Whole roasted chili peppers can be bought in large cans at the Mexican grocery on Penn Avenue in the Strip District. There are several brands that are kosher. (The really adventurous chef can buy fresh Anaheim or Poblano chiles and roast them at home!)
2 cans whole green chiles (4 oz. cans)
½ pound Monterey Jack cheese
4 tablespoons flour
About ¼ cup mild oil such as canola oil
Chopped scallions (optional)
Store-bought or homemade salsa
Preparation time is 30 to 40 minutes, and it serves 6
>> Stuff: Cut the cheese into strips to fit inside the chili, about a half-inch wide and 2 inches long. You may need to split the chili just enough to stuff it with a cheese strip, one per chili. Cut off any cheese that is sticking out of the chili.
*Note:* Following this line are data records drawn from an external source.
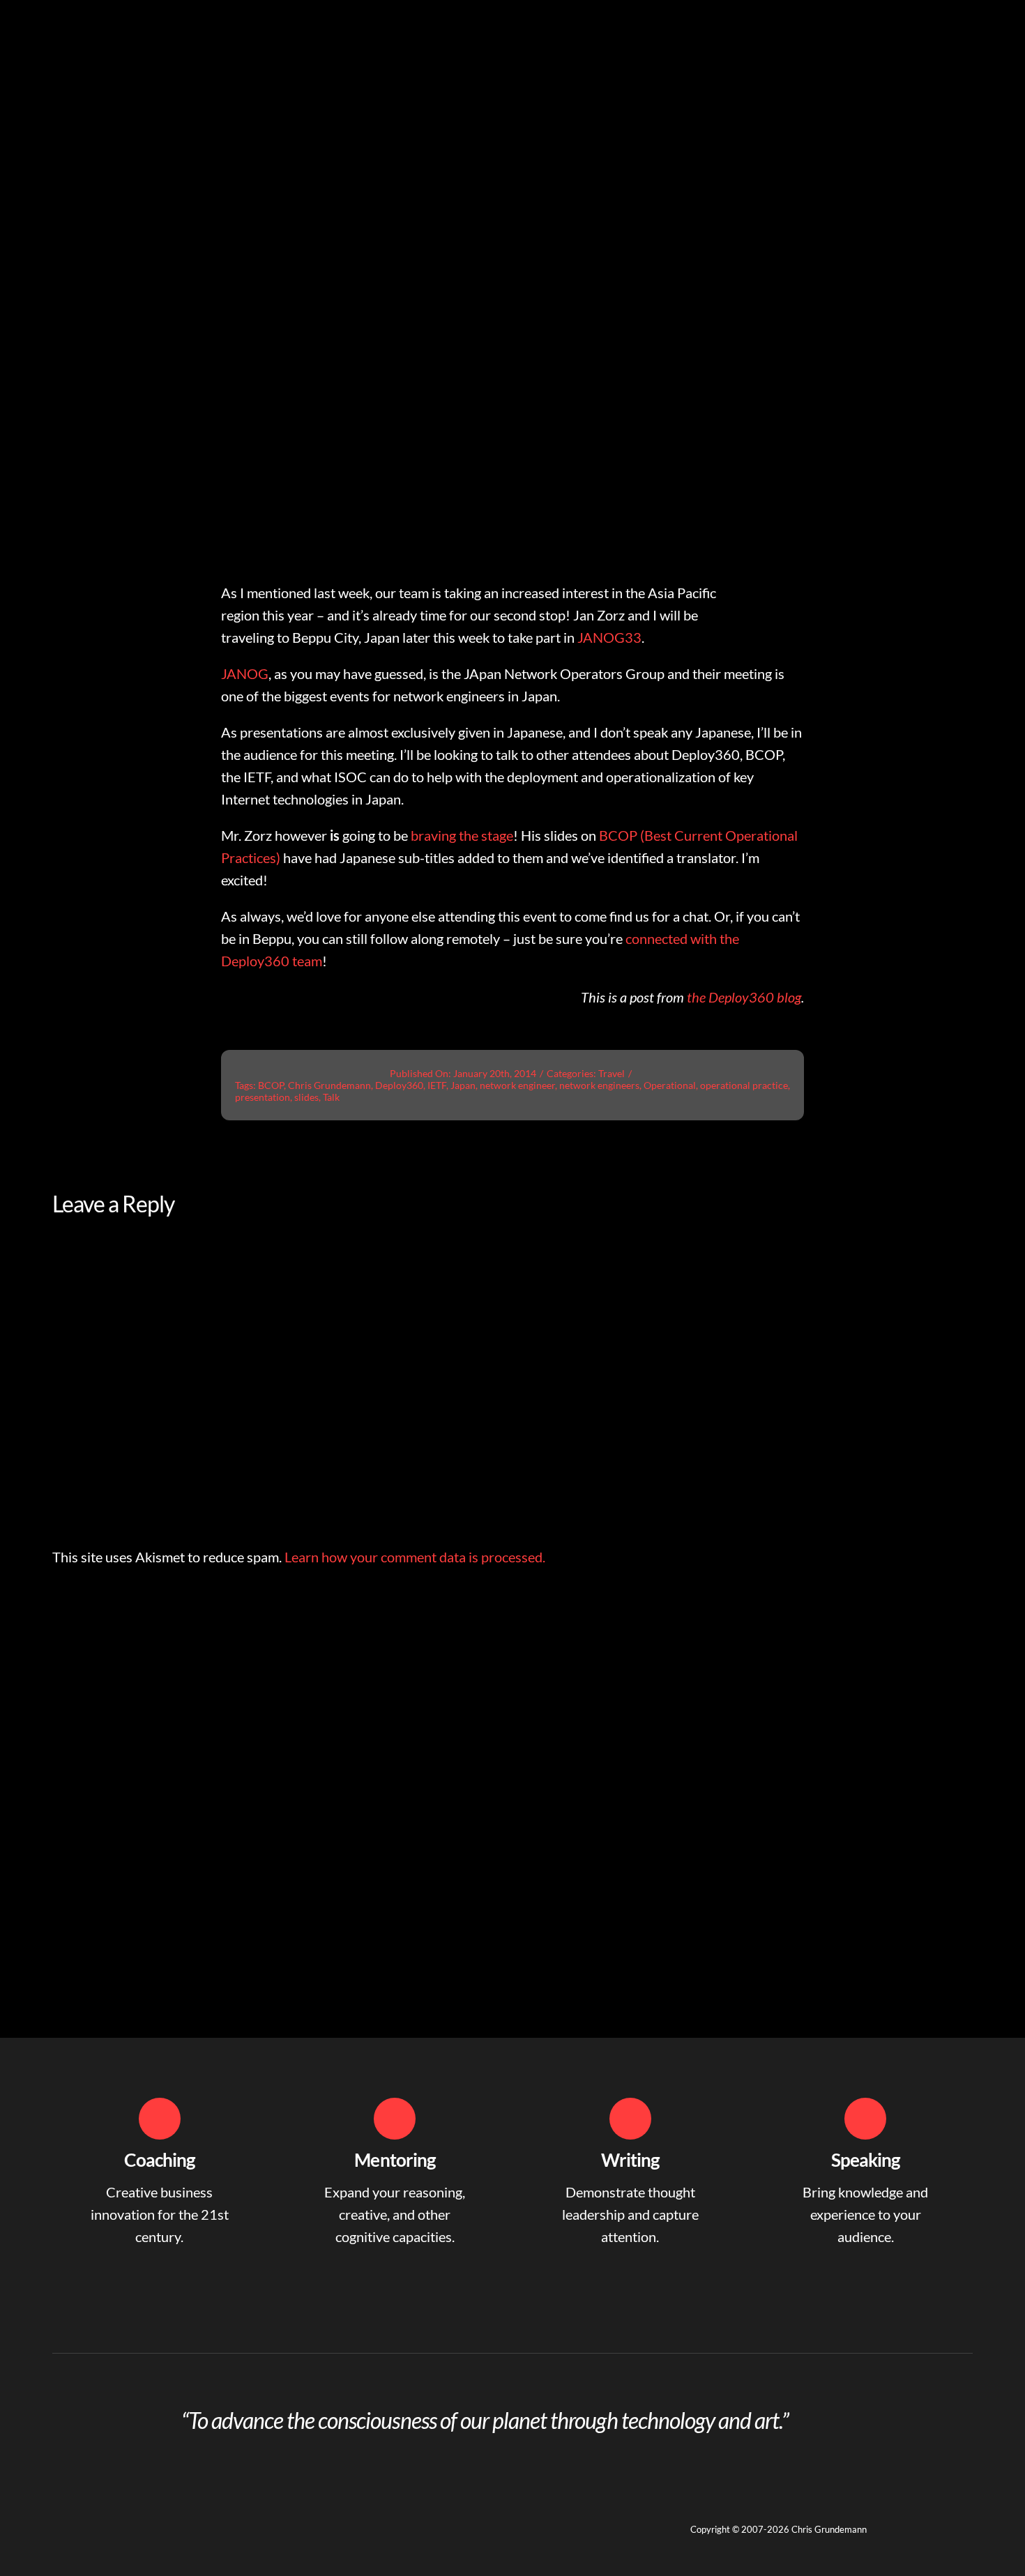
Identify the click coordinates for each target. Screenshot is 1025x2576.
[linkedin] (57, 2520)
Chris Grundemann (329, 1085)
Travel (611, 1073)
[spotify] (108, 2520)
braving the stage (462, 835)
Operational (670, 1085)
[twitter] (83, 2520)
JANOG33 (609, 637)
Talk (331, 1097)
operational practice (744, 1085)
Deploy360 (399, 1085)
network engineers (599, 1085)
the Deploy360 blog (744, 997)
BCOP (271, 1085)
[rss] (133, 2520)
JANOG (244, 673)
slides (306, 1097)
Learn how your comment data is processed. (414, 1556)
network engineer (517, 1085)
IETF (436, 1085)
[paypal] (158, 2520)
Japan (463, 1085)
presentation (262, 1097)
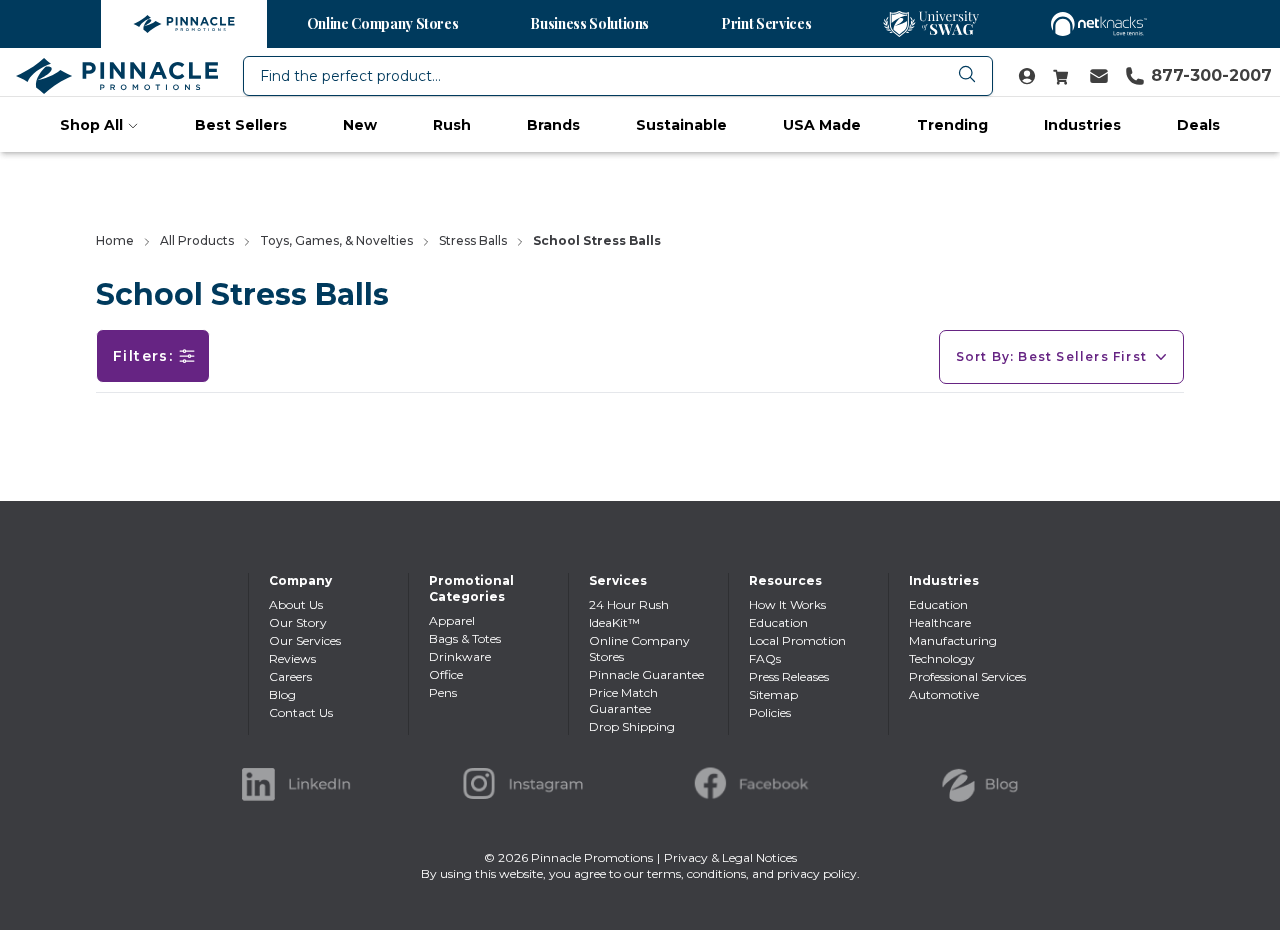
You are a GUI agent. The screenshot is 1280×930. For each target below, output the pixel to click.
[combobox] (618, 76)
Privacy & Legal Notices (730, 857)
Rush (452, 125)
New (360, 125)
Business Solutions (589, 23)
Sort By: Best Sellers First (1051, 356)
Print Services (766, 23)
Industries (1082, 125)
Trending (952, 125)
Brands (553, 125)
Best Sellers (241, 125)
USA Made (822, 125)
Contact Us (301, 712)
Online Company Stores (383, 23)
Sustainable (681, 125)
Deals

>> Dredge: Coat stuffed chilis with flour and put them aside on a plate.
>> Mix: Separate the eggs and beat the egg whites into stiff peaks. (Don’t allow any yolk to get in.) In a separate bowl, beat the yolks until creamy. Fold the yolks into the whites, adding the flour a little at a time as you fold.
>> Batter: Dip each stuffed chili into the egg batter, one at a time, turning it to coat and set aside. Spoon extra batter on top to make sure each chili is well covered.
>> Fry: Heat about ½ inch of oil in a large frying pan, temperature medium high. Carefully slide each chili into the hot oil and fry until golden brown, about 2 minutes. If there are any bare spots, spoon more batter on. Turn once, gently. As you finish, you can place them in a warm oven until all are done.
>> Season with salt and pepper and a garnish of chopped scallions and salsa; serve hot. Increase the fusion aspect by spooning sour cream over the chilis before serving. Delicioso!
If you want to put together the Shapiro family’s entire Shavous dairy Tex-Mex meal, you can prepare any combination of the following tasty dishes: gazpacho (cold tomato soup); enchilladas (tortillas filled with cheese and sauce and baked); frijoles refritos (refried beans); rice; guacamole (avocado dip); flan (caramel custard); and either sangria (wine punch) or Dos Equis (Mexican beer).
Or maybe you will be lucky enough to be invited to our house for the whole enchilada. Good Yom Tov!